■ **ROWS**
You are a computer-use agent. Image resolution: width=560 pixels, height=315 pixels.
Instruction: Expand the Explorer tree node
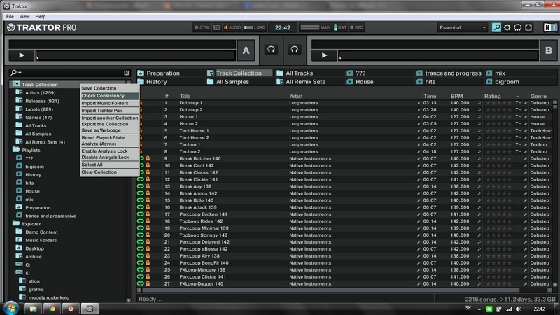tap(17, 223)
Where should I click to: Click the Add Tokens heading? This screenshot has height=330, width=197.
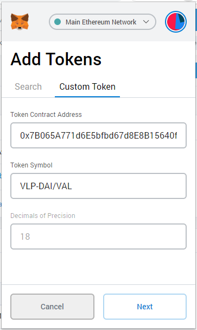pyautogui.click(x=56, y=59)
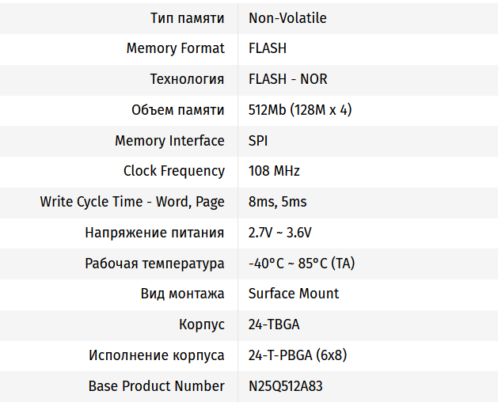
Task: Click the '2.7V ~ 3.6V' value
Action: (279, 233)
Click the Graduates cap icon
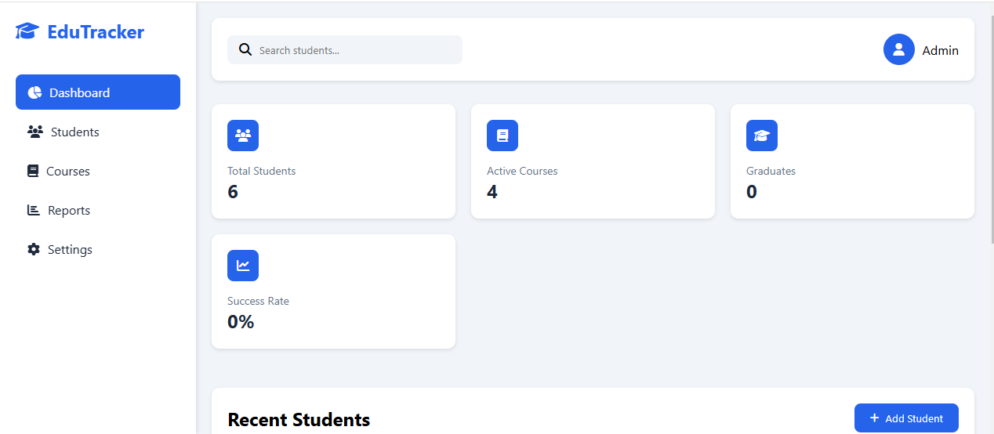This screenshot has height=434, width=994. pos(762,136)
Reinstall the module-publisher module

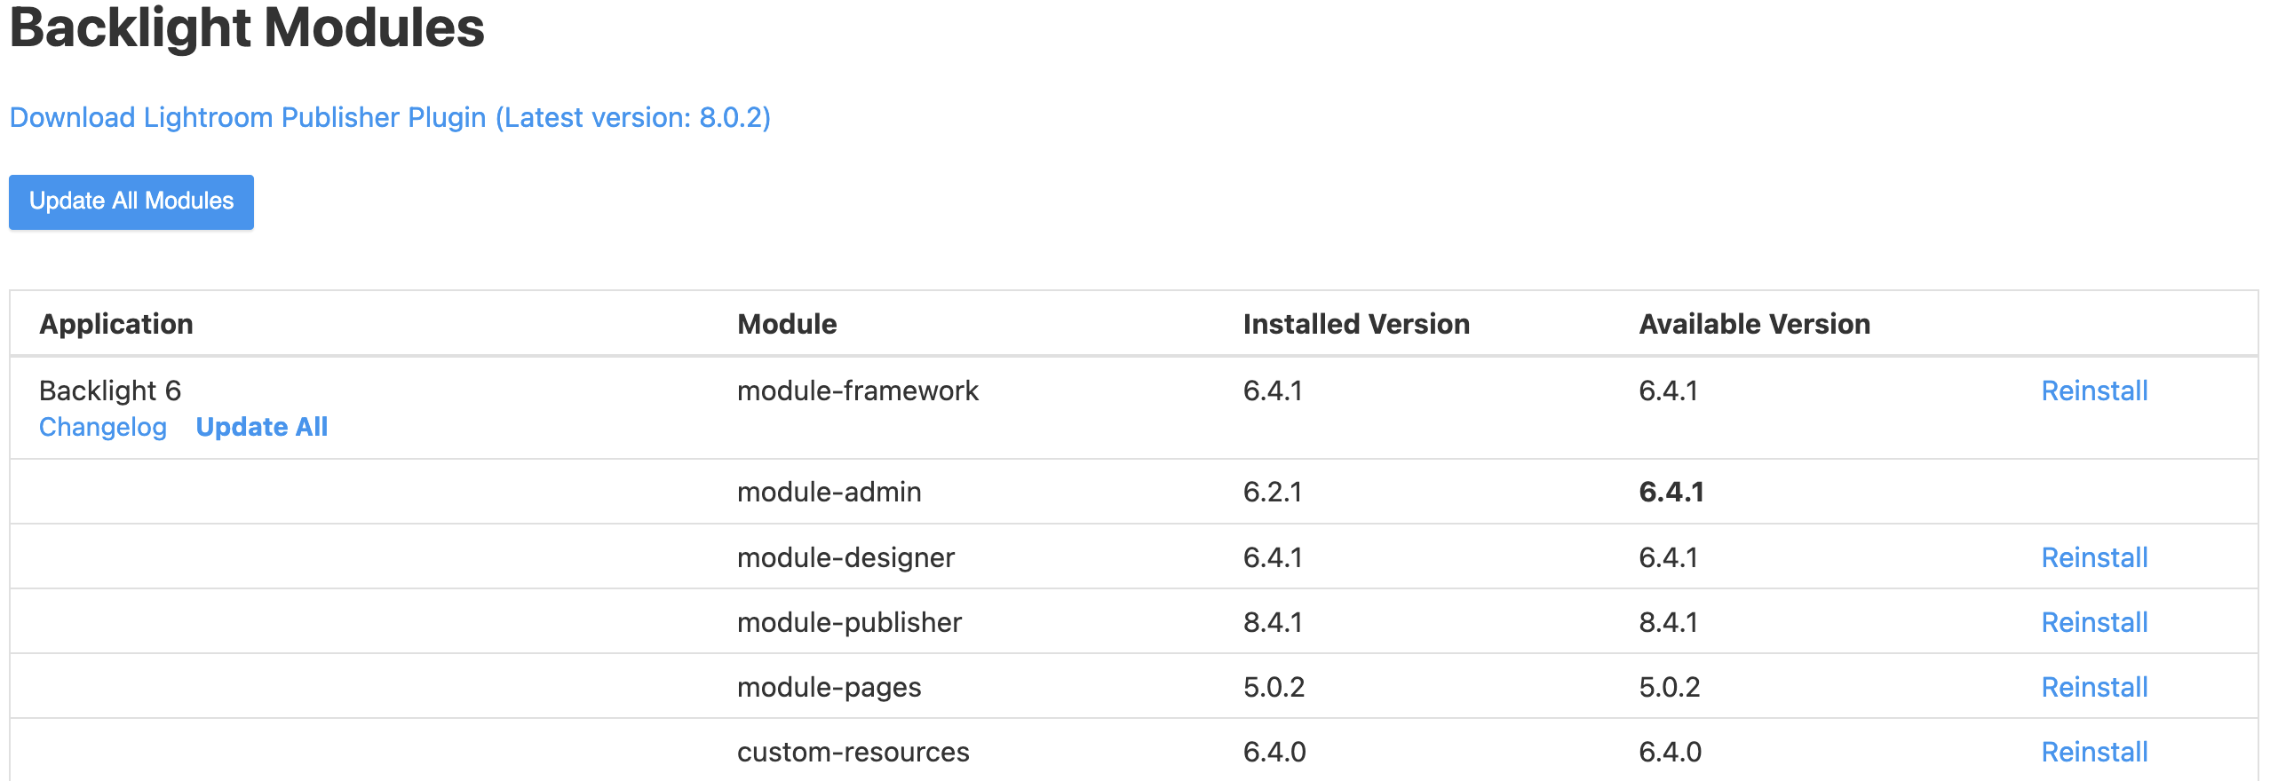(x=2094, y=622)
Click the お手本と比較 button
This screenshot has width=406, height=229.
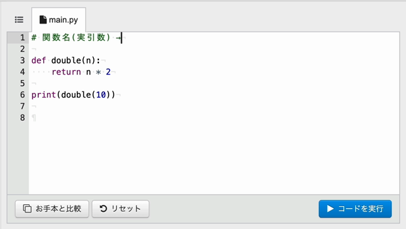[52, 209]
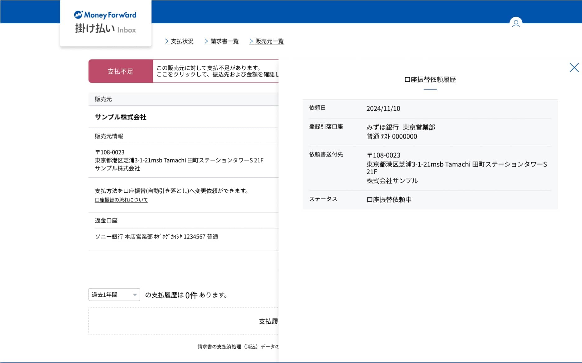Viewport: 582px width, 363px height.
Task: Click the 掛け払い Inbox title
Action: (105, 29)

■ **OBJECTIVE**
Reproduce all the records above, swapping "Reinstall" for "Update" and leaving everything else unchanged. Omit the pictures.

■ **FINISHED EXERCISE**
You are a computer-use agent. Image resolution: width=560 pixels, height=315 pixels.
Instruction: Expand the Explorer tree node
tap(17, 223)
Where should I click to: Click the Add Tokens heading? This screenshot has height=330, width=197.
pyautogui.click(x=56, y=59)
Task: Click the '2.7V ~ 3.6V' value
Action: (279, 233)
Click the Graduates cap icon
This screenshot has height=434, width=994. pos(762,136)
Update the module-publisher module

(x=2094, y=622)
Click the お手本と比較 button
This screenshot has width=406, height=229.
[52, 209]
Viewport: 582px width, 363px height.
Task: Click the 掛け払い Inbox title
Action: (105, 29)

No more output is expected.